Is it SqlManager or SQLManager? Which stereotypical postfix best describes the purpose of my class? Choosing a good class name sometimes feels more challenging than programming.

This article will look at how the most popular Java repositories on GitHub apply class naming conventions in practice. Based on the result from analyzing over 1.3 million class names from over 2,300 repositories, we could draw new inspirations (e.g., postfixes) and bolster arguments for naming controversies with statistical figures.

The Sample Data 

We use the most popular GitHub repositories for the following analysis (based on the number of awarded stars) because they form the backbone of the Java ecosystem (e.g., Spring, Apache Commons, Log4J, Jackson). Many, if not almost all, Java projects depend on these repositories and are inspired by their coding principles. Therefore, the selected sample should have good representativeness.
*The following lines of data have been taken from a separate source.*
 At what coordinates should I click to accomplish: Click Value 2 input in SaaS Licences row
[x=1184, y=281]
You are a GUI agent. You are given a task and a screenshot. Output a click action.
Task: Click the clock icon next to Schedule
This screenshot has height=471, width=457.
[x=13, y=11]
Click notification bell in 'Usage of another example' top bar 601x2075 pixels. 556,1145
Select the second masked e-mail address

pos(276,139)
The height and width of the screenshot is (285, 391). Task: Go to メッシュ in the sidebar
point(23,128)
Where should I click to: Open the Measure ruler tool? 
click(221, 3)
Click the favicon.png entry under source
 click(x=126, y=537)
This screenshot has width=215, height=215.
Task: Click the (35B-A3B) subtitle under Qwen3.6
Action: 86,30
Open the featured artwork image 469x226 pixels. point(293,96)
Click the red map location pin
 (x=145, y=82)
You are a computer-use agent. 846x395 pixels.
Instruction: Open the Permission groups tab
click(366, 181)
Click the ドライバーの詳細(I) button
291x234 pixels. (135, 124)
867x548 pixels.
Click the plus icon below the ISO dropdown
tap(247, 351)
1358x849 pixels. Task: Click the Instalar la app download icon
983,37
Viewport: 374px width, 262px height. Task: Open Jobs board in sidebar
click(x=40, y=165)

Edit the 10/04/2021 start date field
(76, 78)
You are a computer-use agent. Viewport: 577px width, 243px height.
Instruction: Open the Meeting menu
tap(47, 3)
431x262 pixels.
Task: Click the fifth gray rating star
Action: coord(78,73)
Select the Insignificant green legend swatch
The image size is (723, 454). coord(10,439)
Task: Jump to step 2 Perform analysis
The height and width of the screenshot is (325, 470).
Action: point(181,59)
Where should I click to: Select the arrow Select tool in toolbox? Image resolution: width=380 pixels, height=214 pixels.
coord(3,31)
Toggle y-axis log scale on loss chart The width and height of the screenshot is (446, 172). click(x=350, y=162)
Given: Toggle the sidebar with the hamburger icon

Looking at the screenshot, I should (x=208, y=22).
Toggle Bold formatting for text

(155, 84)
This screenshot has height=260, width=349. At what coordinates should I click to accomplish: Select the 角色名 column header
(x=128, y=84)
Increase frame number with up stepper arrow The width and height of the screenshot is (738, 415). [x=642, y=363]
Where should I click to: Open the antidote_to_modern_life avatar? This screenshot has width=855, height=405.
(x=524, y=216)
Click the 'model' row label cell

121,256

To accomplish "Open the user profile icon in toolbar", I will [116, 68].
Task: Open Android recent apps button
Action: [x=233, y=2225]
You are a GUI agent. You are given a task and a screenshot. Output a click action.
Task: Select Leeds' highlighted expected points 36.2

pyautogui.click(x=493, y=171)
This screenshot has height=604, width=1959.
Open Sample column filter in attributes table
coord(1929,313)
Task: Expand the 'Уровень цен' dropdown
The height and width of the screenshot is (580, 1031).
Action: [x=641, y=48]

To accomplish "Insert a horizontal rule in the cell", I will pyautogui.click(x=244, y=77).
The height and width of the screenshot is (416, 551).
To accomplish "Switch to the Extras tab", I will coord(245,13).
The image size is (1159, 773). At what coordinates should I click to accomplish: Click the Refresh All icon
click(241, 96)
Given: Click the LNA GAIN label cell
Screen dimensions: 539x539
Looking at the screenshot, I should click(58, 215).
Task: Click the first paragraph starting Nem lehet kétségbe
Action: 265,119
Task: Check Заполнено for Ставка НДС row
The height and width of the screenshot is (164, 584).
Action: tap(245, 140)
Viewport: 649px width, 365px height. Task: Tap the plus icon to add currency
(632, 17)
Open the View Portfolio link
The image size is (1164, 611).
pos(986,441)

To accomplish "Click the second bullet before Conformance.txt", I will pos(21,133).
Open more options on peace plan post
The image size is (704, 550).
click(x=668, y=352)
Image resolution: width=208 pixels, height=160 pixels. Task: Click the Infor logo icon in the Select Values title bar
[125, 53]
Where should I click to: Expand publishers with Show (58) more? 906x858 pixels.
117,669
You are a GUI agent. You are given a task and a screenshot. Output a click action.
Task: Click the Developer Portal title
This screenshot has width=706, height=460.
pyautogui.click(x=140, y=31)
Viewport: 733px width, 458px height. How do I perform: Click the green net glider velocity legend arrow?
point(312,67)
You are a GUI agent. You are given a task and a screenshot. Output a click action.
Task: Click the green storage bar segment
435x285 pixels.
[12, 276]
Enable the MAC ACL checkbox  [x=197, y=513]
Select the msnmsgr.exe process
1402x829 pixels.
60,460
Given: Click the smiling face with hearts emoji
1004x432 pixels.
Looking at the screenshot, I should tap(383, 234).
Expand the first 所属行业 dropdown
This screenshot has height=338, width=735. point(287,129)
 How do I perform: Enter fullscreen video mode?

The GitHub search API makes it easy to get a JSON Array of all repositories which are using Java in descending order of their popularity:

 1
 2
 3
 4
 5
 6
 7
 8
 9
10
GET https://api.github.com/search/repositories?sort=stars&order=desc&q=language:java&page=1&per_page=100

{"total_count": 10816023, "incomplete_results": true, "items":
 [ { "id": 20300177,
      "full_name": "google/guava",
      "trees_url": "https://api.github.com/repos/google/guava/git/trees{/sha}",
      "default_branch": "master",
      ... },
    ...
  ] }

With the trees_url, we can get all the files in a repository for its default_branch:

1
2
3
4
5
6
7
GET https://api.github.com/repos/google/guava/git/trees/master?recursive=1

{ "tree": [
  { "path": "guava/src/com/google/common/util/concurrent/SmoothRateLimiter.java" },
  { "path": "guava/src/com/google/common/util/concurrent/Striped.java" },
  ...
] }

Using this method, we can obtain 2,830,728 filenames from 2,353 repositories. (side fact: These repositories contain ~63 GB of data).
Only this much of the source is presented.